* _What is expected_
Copy the lines below word for word, skipping any image.

#### Material for this exercise

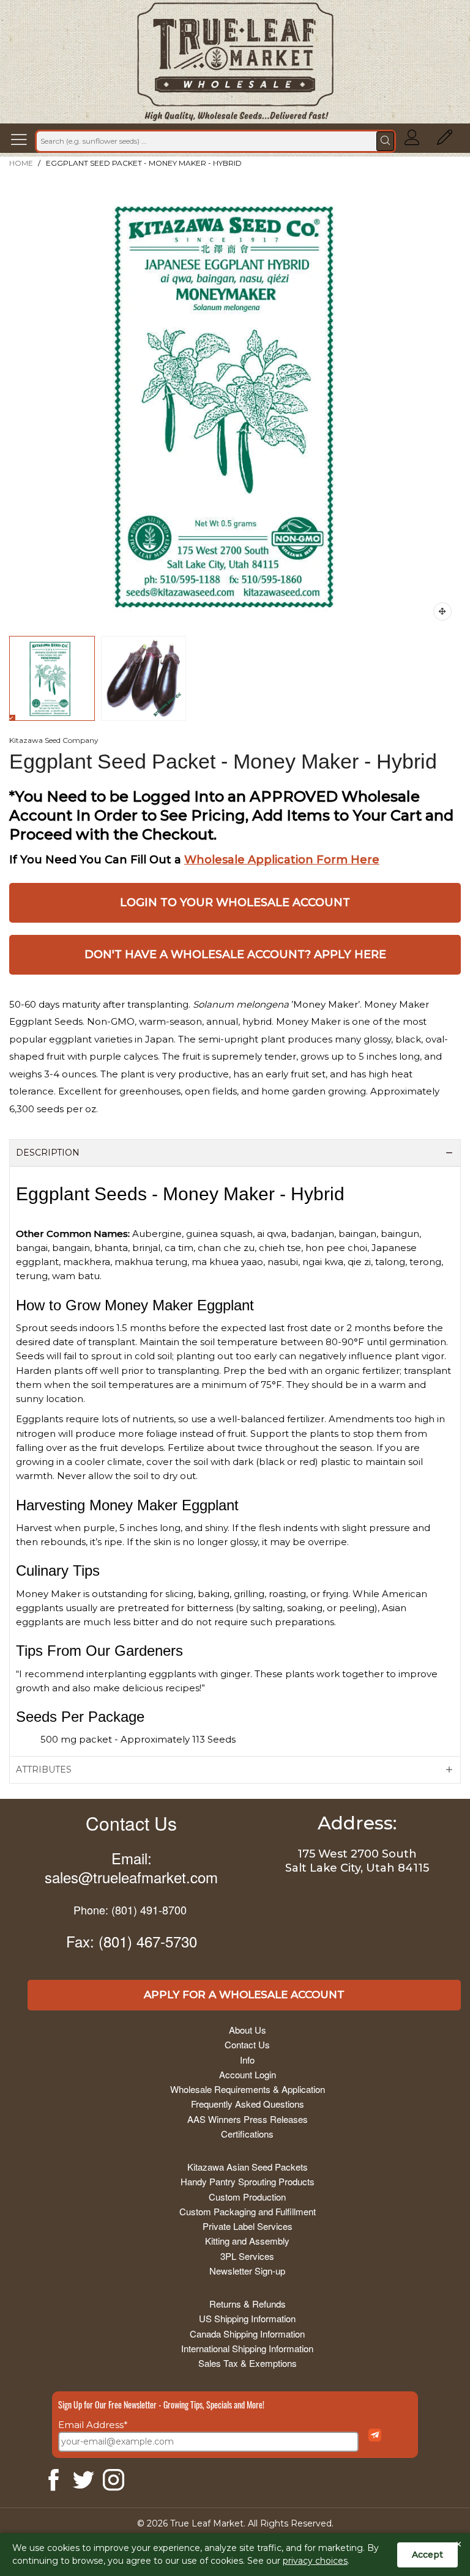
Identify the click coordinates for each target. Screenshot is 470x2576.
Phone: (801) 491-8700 (130, 1909)
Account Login (247, 2074)
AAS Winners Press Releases (247, 2119)
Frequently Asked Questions (247, 2103)
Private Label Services (248, 2226)
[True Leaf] (235, 62)
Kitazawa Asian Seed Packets (247, 2166)
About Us (247, 2029)
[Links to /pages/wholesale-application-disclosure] (444, 141)
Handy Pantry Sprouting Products (248, 2181)
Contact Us (131, 1823)
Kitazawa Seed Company (54, 740)
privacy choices (315, 2560)
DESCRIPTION (48, 1152)
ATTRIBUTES (44, 1769)
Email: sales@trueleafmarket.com (131, 1867)
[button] (22, 141)
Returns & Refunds (247, 2303)
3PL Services (247, 2255)
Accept (427, 2554)
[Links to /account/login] (412, 141)
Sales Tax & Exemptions (247, 2362)
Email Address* (93, 2424)
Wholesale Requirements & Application (247, 2089)
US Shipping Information (247, 2318)
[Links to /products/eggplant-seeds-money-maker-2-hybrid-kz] (442, 611)
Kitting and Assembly (247, 2240)
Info (247, 2059)
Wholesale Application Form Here (281, 859)
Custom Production (247, 2196)
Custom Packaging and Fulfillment (247, 2211)
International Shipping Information (247, 2348)
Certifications (247, 2133)
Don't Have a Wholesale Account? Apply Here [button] (235, 954)
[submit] (385, 141)
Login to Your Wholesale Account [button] (235, 902)
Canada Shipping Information (247, 2333)
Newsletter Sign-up (247, 2270)
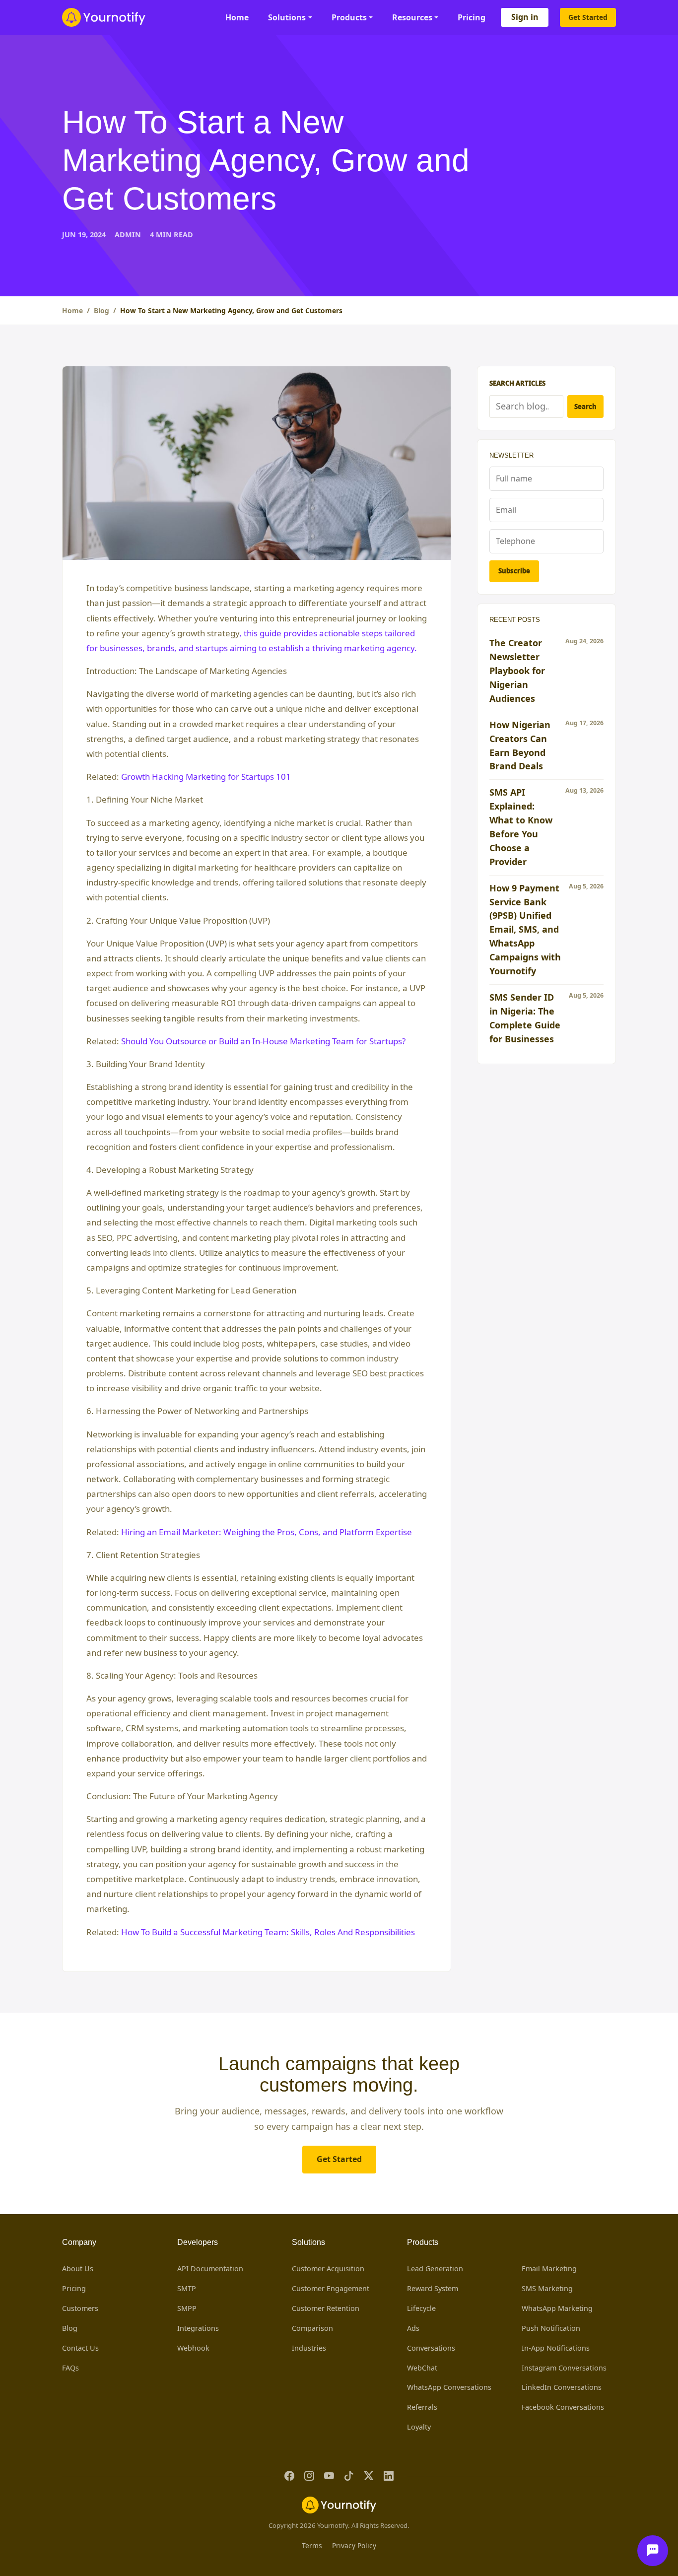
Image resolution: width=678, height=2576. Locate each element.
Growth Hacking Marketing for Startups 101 (206, 776)
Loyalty (419, 2427)
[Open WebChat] (652, 2550)
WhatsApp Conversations (449, 2387)
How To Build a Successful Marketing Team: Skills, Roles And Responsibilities (268, 1932)
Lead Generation (435, 2268)
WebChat (422, 2368)
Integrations (198, 2328)
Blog (101, 310)
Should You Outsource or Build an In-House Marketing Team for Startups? (263, 1041)
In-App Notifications (556, 2348)
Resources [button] (412, 17)
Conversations (431, 2348)
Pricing (471, 17)
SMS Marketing (547, 2288)
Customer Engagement (330, 2288)
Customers (80, 2308)
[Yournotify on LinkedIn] (389, 2476)
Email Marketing (549, 2268)
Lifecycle (421, 2308)
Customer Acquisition (328, 2268)
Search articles (517, 383)
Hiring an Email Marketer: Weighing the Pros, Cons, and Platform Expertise (266, 1532)
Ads (413, 2328)
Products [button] (349, 17)
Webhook (193, 2348)
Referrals (422, 2407)
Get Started (588, 17)
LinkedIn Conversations (562, 2387)
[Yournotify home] (103, 17)
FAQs (70, 2368)
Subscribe (514, 570)
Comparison (312, 2328)
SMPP (187, 2308)
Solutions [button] (287, 17)
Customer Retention (325, 2308)
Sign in (525, 16)
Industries (309, 2348)
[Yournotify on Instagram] (309, 2476)
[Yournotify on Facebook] (289, 2476)
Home (237, 17)
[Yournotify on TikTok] (349, 2476)
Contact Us (80, 2348)
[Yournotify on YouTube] (329, 2476)
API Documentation (210, 2268)
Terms (312, 2545)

########

* _Result of the exercise_
Identify the click coordinates for each target. Screenshot is 470x2576.
Phone: (801) 491-8700 (130, 1909)
Account Login (247, 2074)
AAS Winners Press Releases (247, 2119)
Frequently Asked Questions (247, 2103)
Private Label Services (248, 2226)
[True Leaf] (235, 62)
Kitazawa Asian Seed Packets (247, 2166)
About Us (247, 2029)
[Links to /pages/wholesale-application-disclosure] (444, 141)
Handy Pantry Sprouting Products (248, 2181)
Contact Us (131, 1823)
Kitazawa Seed Company (54, 740)
privacy choices (315, 2560)
DESCRIPTION (48, 1152)
ATTRIBUTES (44, 1769)
Email: sales@trueleafmarket.com (131, 1867)
[button] (22, 141)
Returns & Refunds (247, 2303)
3PL Services (247, 2255)
Accept (427, 2554)
[Links to /account/login] (412, 141)
Sales Tax & Exemptions (247, 2362)
Email Address* (93, 2424)
Wholesale Requirements & Application (247, 2089)
US Shipping Information (247, 2318)
[Links to /products/eggplant-seeds-money-maker-2-hybrid-kz] (442, 611)
Kitting and Assembly (247, 2240)
Info (247, 2059)
Wholesale Application Form Here (281, 859)
Custom Production (247, 2196)
Custom Packaging and Fulfillment (247, 2211)
International Shipping Information (247, 2348)
Certifications (247, 2133)
Don't Have a Wholesale Account? Apply Here [button] (235, 954)
[submit] (385, 141)
Login to Your Wholesale Account [button] (235, 902)
Canada Shipping Information (247, 2333)
Newsletter Sign-up (247, 2270)
Image resolution: width=678, height=2576. Locate each element.
Growth Hacking Marketing for Startups 101 (206, 776)
Loyalty (419, 2427)
[Open WebChat] (652, 2550)
WhatsApp Conversations (449, 2387)
How To Build a Successful Marketing Team: Skills, Roles And Responsibilities (268, 1932)
Lead Generation (435, 2268)
WebChat (422, 2368)
Integrations (198, 2328)
Blog (101, 310)
Should You Outsource or Build an In-House Marketing Team for Startups? (263, 1041)
In-App Notifications (556, 2348)
Resources [button] (412, 17)
Conversations (431, 2348)
Pricing (471, 17)
SMS Marketing (547, 2288)
Customer Engagement (330, 2288)
Customers (80, 2308)
[Yournotify on LinkedIn] (389, 2476)
Email Marketing (549, 2268)
Lifecycle (421, 2308)
Customer Acquisition (328, 2268)
Search articles (517, 383)
Hiring an Email Marketer: Weighing the Pros, Cons, and Platform Expertise (266, 1532)
Ads (413, 2328)
Products [button] (349, 17)
Webhook (193, 2348)
Referrals (422, 2407)
Get Started (588, 17)
LinkedIn Conversations (562, 2387)
[Yournotify home] (103, 17)
FAQs (70, 2368)
Subscribe (514, 570)
Comparison (312, 2328)
SMPP (187, 2308)
Solutions [button] (287, 17)
Customer Retention (325, 2308)
Sign in (525, 16)
Industries (309, 2348)
[Yournotify on Instagram] (309, 2476)
[Yournotify on Facebook] (289, 2476)
Home (237, 17)
[Yournotify on TikTok] (349, 2476)
Contact Us (80, 2348)
[Yournotify on YouTube] (329, 2476)
API Documentation (210, 2268)
Terms (312, 2545)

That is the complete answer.